▶ [Given records]
>> start

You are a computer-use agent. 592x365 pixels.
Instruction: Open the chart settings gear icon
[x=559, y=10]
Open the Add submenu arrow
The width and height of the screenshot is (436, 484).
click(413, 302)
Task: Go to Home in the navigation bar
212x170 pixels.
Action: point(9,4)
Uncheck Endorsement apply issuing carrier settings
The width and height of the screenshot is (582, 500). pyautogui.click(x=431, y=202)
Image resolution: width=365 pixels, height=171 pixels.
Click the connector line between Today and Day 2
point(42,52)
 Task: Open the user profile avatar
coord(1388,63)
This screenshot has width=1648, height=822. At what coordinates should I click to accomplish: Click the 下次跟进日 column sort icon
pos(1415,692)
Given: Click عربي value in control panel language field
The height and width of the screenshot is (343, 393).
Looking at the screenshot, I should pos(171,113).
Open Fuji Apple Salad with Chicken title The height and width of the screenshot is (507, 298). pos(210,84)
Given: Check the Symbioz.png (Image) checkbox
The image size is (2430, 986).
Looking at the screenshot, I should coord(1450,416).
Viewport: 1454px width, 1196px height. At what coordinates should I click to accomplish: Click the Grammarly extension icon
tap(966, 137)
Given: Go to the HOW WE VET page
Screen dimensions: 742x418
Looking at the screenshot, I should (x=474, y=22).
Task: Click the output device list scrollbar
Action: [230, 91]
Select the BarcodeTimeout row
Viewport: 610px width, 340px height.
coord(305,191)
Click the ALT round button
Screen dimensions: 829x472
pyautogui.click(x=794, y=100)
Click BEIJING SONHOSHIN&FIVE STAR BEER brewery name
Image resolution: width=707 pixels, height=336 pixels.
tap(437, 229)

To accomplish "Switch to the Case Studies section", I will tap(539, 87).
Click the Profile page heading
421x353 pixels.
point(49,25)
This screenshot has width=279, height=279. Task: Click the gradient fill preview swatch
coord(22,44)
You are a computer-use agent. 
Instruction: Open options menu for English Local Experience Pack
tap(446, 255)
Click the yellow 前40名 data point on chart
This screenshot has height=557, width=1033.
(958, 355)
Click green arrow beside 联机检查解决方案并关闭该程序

>> end

▶ [Objective] Copy every one of the rows above word for word, with nothing left out or changed.

▶ [Solution to this exercise]
You are a computer-use agent. 592x365 pixels.
Instruction: Open the chart settings gear icon
[x=559, y=10]
Open the Add submenu arrow
The width and height of the screenshot is (436, 484).
click(413, 302)
Task: Go to Home in the navigation bar
212x170 pixels.
Action: point(9,4)
Uncheck Endorsement apply issuing carrier settings
The width and height of the screenshot is (582, 500). pyautogui.click(x=431, y=202)
Image resolution: width=365 pixels, height=171 pixels.
Click the connector line between Today and Day 2
point(42,52)
 Task: Open the user profile avatar
coord(1388,63)
This screenshot has width=1648, height=822. At what coordinates should I click to accomplish: Click the 下次跟进日 column sort icon
pos(1415,692)
Given: Click عربي value in control panel language field
The height and width of the screenshot is (343, 393).
Looking at the screenshot, I should pos(171,113).
Open Fuji Apple Salad with Chicken title The height and width of the screenshot is (507, 298). pos(210,84)
Given: Check the Symbioz.png (Image) checkbox
The image size is (2430, 986).
Looking at the screenshot, I should coord(1450,416).
Viewport: 1454px width, 1196px height. At what coordinates should I click to accomplish: Click the Grammarly extension icon
tap(966, 137)
Given: Go to the HOW WE VET page
Screen dimensions: 742x418
Looking at the screenshot, I should (x=474, y=22).
Task: Click the output device list scrollbar
Action: [230, 91]
Select the BarcodeTimeout row
Viewport: 610px width, 340px height.
coord(305,191)
Click the ALT round button
Screen dimensions: 829x472
pyautogui.click(x=794, y=100)
Click BEIJING SONHOSHIN&FIVE STAR BEER brewery name
Image resolution: width=707 pixels, height=336 pixels.
tap(437, 229)

To accomplish "Switch to the Case Studies section", I will tap(539, 87).
Click the Profile page heading
421x353 pixels.
point(49,25)
This screenshot has width=279, height=279. Task: Click the gradient fill preview swatch
coord(22,44)
You are a computer-use agent. 
Instruction: Open options menu for English Local Experience Pack
tap(446, 255)
Click the yellow 前40名 data point on chart
This screenshot has height=557, width=1033.
(958, 355)
Click green arrow beside 联机检查解决方案并关闭该程序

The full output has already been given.